◆ **SUPPLIED DATA**

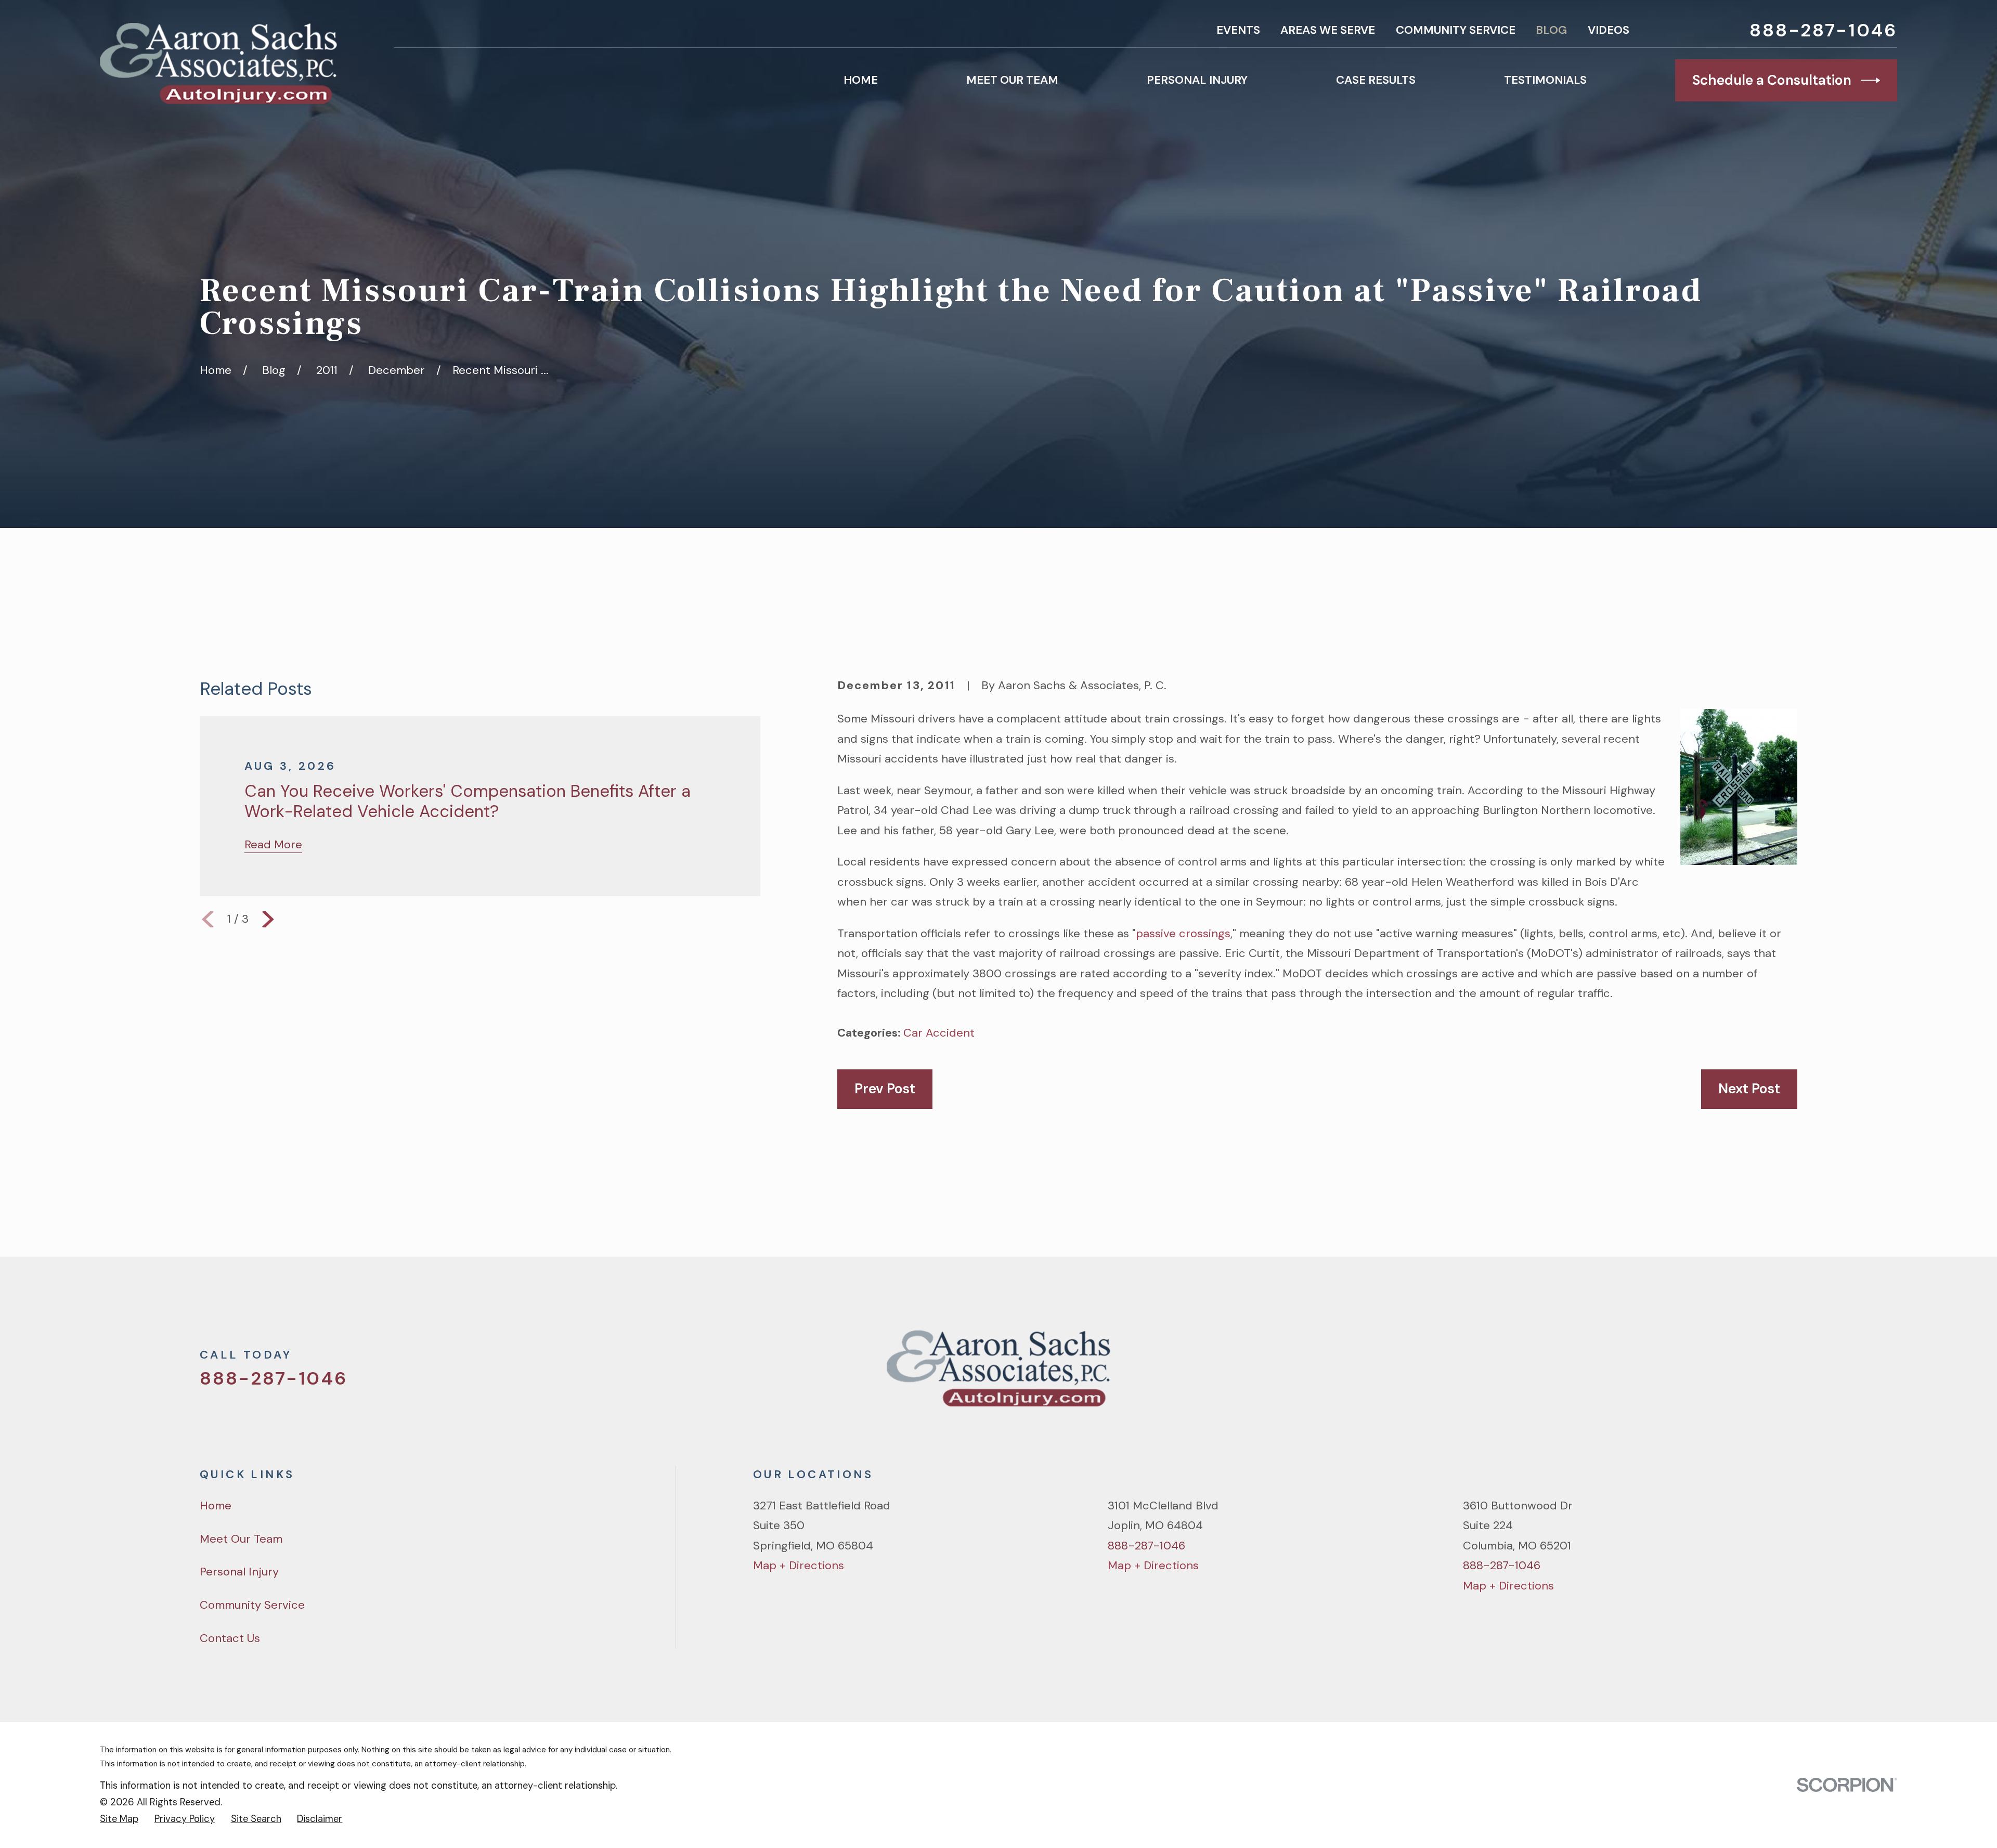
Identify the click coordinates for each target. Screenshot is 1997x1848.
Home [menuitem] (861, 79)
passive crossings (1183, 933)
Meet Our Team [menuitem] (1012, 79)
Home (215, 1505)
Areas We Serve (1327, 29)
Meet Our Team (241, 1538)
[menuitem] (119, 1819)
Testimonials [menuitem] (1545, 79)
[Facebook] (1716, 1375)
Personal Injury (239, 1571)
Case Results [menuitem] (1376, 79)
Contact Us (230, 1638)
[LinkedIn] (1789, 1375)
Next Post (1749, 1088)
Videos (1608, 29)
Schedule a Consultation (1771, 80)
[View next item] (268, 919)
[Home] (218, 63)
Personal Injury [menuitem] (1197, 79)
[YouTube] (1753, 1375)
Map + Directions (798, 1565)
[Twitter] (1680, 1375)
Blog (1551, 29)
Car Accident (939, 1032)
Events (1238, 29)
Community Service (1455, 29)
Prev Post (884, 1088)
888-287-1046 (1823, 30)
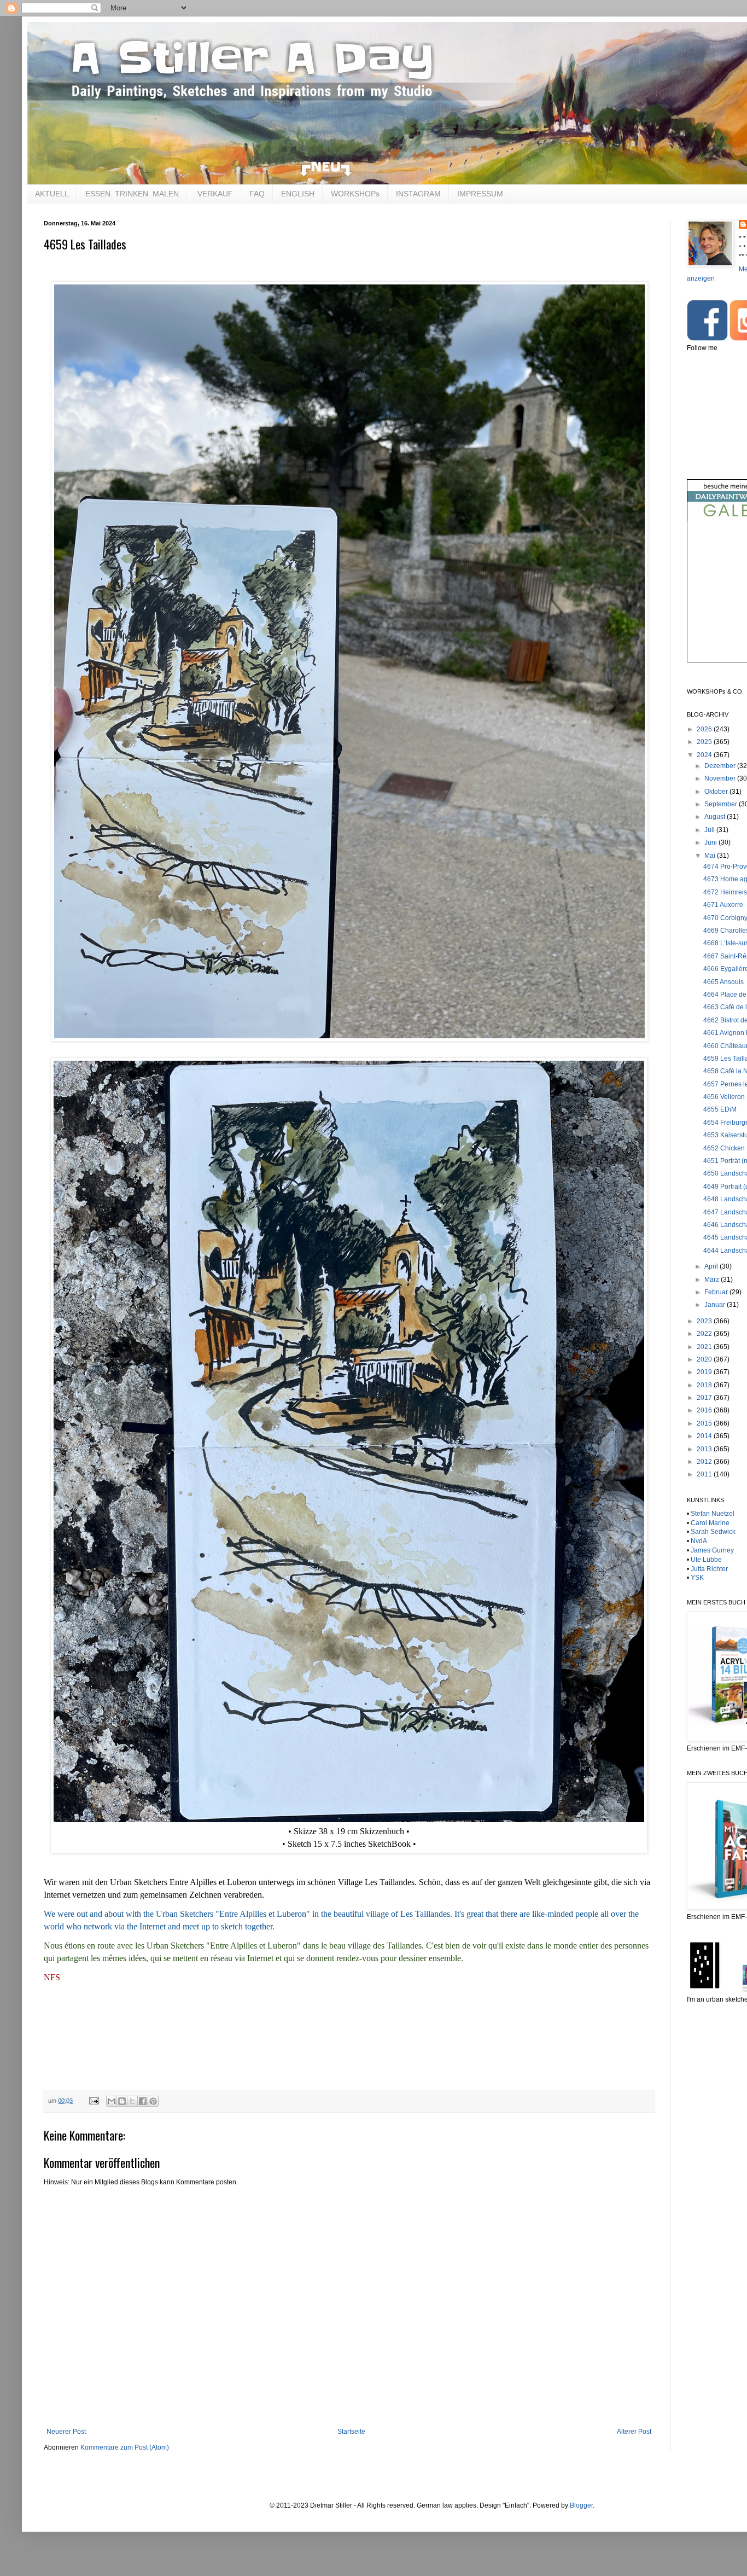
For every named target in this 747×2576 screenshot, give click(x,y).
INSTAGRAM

◆ **TASK TO COMPLETE**
In the answer, the data should reappear exactly, with no pictures.

◆ **YOUR SOLUTION**
Identify the click coordinates for each target. Screenshot is 1997x1848.
Home [menuitem] (861, 79)
passive crossings (1183, 933)
Meet Our Team [menuitem] (1012, 79)
Home (215, 1505)
Areas We Serve (1327, 29)
Meet Our Team (241, 1538)
[menuitem] (119, 1819)
Testimonials [menuitem] (1545, 79)
[Facebook] (1716, 1375)
Personal Injury (239, 1571)
Case Results [menuitem] (1376, 79)
Contact Us (230, 1638)
[LinkedIn] (1789, 1375)
Next Post (1749, 1088)
Videos (1608, 29)
Schedule a Consultation (1771, 80)
[View next item] (268, 919)
[Home] (218, 63)
Personal Injury [menuitem] (1197, 79)
[YouTube] (1753, 1375)
Map + Directions (798, 1565)
[Twitter] (1680, 1375)
Blog (1551, 29)
Car Accident (939, 1032)
Events (1238, 29)
Community Service (1455, 29)
Prev Post (884, 1088)
888-287-1046 (1823, 30)
For every named target in this 747×2576 screenshot, give click(x,y).
INSTAGRAM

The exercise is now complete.